Or suppose a regiment of 1000 men, 999 Englishmen and one Frenchman, and that of these one man has been killed, and it is not known which. I ask the question, and the witness answers, the Frenchman. This was not only as improbable _ priori_, but is in itself as singular a circumstance, as remarkable a coincidence, as the drawing of the white ball: yet we should believe the statement as readily, as if the answer had been John Thompson.
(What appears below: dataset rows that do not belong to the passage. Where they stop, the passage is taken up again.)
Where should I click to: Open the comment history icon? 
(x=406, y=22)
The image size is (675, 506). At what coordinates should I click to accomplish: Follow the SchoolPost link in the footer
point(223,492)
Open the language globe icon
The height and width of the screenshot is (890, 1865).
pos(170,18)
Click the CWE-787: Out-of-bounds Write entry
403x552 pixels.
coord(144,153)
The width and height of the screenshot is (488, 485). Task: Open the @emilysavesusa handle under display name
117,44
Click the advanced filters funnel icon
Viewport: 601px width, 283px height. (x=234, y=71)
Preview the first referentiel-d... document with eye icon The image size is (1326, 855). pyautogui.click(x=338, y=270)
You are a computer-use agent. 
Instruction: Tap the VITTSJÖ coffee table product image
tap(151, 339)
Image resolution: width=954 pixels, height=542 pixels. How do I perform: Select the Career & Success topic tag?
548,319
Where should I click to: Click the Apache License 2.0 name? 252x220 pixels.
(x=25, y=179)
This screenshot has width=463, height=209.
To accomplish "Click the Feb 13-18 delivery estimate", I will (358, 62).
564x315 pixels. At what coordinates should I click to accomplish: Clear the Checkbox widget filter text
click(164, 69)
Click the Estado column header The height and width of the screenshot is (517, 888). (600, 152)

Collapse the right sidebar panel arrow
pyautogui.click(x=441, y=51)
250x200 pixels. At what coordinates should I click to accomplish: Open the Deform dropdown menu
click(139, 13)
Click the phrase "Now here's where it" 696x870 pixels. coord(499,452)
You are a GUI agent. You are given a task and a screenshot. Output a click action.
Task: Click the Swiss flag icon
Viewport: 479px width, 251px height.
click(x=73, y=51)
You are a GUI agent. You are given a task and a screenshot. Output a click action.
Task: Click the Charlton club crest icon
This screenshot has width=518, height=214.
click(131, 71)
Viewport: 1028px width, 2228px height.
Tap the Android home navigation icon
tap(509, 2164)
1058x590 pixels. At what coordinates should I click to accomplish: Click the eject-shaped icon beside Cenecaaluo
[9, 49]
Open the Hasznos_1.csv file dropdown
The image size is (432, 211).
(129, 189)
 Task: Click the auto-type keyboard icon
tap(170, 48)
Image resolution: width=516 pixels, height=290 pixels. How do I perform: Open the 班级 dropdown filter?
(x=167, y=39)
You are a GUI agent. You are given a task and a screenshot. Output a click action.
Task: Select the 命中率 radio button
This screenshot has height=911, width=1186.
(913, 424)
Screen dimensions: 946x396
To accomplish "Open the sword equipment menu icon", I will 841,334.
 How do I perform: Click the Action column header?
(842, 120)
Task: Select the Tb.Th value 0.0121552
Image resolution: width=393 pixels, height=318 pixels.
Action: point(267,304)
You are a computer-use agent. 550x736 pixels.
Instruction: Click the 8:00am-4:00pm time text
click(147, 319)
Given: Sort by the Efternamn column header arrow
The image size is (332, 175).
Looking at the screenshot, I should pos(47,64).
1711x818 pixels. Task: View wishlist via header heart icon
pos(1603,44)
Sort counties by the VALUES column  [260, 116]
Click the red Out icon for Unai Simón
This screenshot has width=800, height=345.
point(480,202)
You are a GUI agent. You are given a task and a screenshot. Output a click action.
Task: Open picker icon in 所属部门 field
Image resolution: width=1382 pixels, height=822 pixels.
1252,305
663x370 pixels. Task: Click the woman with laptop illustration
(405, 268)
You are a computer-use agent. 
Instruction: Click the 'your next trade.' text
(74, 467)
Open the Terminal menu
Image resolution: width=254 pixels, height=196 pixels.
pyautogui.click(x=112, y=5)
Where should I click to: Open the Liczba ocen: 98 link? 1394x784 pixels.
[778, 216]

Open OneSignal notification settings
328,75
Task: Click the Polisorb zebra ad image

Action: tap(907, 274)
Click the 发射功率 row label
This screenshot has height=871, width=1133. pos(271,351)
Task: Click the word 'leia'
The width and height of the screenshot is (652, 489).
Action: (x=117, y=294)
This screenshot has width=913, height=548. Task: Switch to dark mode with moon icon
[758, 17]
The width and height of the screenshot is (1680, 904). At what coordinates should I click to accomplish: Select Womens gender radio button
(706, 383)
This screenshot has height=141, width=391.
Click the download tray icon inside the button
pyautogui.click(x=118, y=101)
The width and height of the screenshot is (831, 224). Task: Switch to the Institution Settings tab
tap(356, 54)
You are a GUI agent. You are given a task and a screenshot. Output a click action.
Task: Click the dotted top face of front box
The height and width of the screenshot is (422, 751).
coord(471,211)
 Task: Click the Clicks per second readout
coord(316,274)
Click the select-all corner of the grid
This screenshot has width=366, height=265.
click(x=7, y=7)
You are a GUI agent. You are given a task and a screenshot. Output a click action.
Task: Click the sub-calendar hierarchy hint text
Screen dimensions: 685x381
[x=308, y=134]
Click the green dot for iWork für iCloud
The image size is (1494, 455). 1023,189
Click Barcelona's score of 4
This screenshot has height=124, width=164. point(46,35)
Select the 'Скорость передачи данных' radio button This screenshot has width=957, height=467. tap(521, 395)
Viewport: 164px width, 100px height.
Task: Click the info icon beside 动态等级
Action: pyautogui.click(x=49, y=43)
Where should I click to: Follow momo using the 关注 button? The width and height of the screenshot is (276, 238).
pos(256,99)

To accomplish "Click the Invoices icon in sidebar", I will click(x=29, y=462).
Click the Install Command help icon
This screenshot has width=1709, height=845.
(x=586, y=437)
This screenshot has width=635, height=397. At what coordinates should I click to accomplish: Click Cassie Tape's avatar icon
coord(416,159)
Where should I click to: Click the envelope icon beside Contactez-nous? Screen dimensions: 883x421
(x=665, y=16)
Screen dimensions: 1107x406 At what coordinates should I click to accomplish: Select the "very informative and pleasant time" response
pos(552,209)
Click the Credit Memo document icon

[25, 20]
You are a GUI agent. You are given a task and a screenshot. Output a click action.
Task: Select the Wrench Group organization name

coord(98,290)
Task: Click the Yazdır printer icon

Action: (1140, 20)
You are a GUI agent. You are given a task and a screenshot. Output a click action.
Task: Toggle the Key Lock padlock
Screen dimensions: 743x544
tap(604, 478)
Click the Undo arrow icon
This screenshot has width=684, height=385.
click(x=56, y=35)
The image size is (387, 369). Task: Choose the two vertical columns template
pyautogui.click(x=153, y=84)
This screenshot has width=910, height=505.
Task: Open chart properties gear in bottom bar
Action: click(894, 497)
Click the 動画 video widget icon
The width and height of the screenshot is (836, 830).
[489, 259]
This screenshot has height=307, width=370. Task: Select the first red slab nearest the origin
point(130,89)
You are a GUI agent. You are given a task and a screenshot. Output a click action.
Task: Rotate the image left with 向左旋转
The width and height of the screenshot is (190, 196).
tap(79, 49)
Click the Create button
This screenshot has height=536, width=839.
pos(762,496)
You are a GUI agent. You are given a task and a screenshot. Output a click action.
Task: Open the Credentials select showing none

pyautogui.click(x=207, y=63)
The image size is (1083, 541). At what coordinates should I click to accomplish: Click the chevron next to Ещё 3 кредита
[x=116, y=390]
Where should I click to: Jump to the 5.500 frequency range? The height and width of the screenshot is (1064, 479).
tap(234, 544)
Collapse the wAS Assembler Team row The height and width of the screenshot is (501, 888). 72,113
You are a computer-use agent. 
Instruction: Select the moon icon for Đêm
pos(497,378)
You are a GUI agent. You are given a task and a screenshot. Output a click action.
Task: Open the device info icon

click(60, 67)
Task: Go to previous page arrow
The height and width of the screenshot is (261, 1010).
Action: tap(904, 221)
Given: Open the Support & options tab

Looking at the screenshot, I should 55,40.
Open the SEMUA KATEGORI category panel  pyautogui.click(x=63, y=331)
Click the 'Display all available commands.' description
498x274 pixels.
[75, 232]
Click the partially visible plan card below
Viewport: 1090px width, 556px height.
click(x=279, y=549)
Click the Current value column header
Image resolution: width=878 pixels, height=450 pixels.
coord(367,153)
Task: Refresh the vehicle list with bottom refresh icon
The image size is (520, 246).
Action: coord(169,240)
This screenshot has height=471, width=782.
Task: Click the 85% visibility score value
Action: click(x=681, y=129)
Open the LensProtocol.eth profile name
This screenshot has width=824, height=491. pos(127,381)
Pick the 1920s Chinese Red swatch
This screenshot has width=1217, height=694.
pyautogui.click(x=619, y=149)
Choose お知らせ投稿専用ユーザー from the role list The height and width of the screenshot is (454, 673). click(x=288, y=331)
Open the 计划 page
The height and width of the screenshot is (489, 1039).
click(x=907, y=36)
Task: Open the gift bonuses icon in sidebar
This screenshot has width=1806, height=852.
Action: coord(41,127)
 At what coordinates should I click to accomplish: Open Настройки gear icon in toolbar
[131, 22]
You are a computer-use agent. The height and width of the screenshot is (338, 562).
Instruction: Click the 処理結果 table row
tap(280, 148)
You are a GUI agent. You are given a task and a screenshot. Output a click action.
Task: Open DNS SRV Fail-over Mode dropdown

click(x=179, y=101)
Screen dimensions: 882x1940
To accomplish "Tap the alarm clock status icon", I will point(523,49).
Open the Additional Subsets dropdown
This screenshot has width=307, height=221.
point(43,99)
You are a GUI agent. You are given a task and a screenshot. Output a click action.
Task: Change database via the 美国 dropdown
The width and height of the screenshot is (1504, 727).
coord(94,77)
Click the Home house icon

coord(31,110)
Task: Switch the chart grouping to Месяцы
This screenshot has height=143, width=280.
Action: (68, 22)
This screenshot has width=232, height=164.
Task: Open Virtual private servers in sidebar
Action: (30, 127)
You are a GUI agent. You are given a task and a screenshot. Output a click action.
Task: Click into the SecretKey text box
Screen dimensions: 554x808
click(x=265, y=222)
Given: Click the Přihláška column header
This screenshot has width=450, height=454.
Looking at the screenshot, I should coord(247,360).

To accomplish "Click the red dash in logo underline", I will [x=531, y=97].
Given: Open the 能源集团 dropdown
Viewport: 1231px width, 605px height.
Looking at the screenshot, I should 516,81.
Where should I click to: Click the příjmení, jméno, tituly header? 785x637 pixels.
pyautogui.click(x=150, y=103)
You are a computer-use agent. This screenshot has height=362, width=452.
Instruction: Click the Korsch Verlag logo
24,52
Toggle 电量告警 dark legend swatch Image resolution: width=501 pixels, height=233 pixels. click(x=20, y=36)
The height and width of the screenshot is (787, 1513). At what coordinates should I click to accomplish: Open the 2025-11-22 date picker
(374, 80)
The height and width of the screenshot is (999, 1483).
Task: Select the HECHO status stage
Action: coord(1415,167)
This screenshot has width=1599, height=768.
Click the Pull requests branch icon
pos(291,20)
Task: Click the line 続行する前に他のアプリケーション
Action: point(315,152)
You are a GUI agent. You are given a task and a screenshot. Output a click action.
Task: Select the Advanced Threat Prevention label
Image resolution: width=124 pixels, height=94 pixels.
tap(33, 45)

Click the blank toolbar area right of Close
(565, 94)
Because though the 999 Englishmen were all alike in the point in which they differed from the Frenchman, they were not, like the 999 black balls, undistinguishable in every other respect; but being all different, they admitted as many chances of interest or error, as if each man had been of a different nation; and if a lie was told or a mistake made, the misstatement was as likely to fall on any Jones or Thompson of the set, as on the Frenchman.

The example of a coincidence selected by D'Alembert, that of sixes thrown on a pair of dice ten times in succession, belongs to this sort of cases rather than to such as Laplace's. The coincidence is here far more remarkable, because of far rarer occurrence, than the drawing of the white ball. But though the improbability of its really occurring is greater, the superior probability of its being announced falsely cannot be established with the same evidence. The announcement "black"

represented 999 cases, but the witness may not have known this, and if he did, the 999 cases are so exactly alike, that there is really only one set of possible causes of mendacity corresponding to the whole. The announcement "sixes _not_ drawn ten times," represents, and is known by the witness to represent, a great multitude of contingencies, every one of which being unlike every other, there may be a different and a fresh set of causes of mendacity corresponding to each.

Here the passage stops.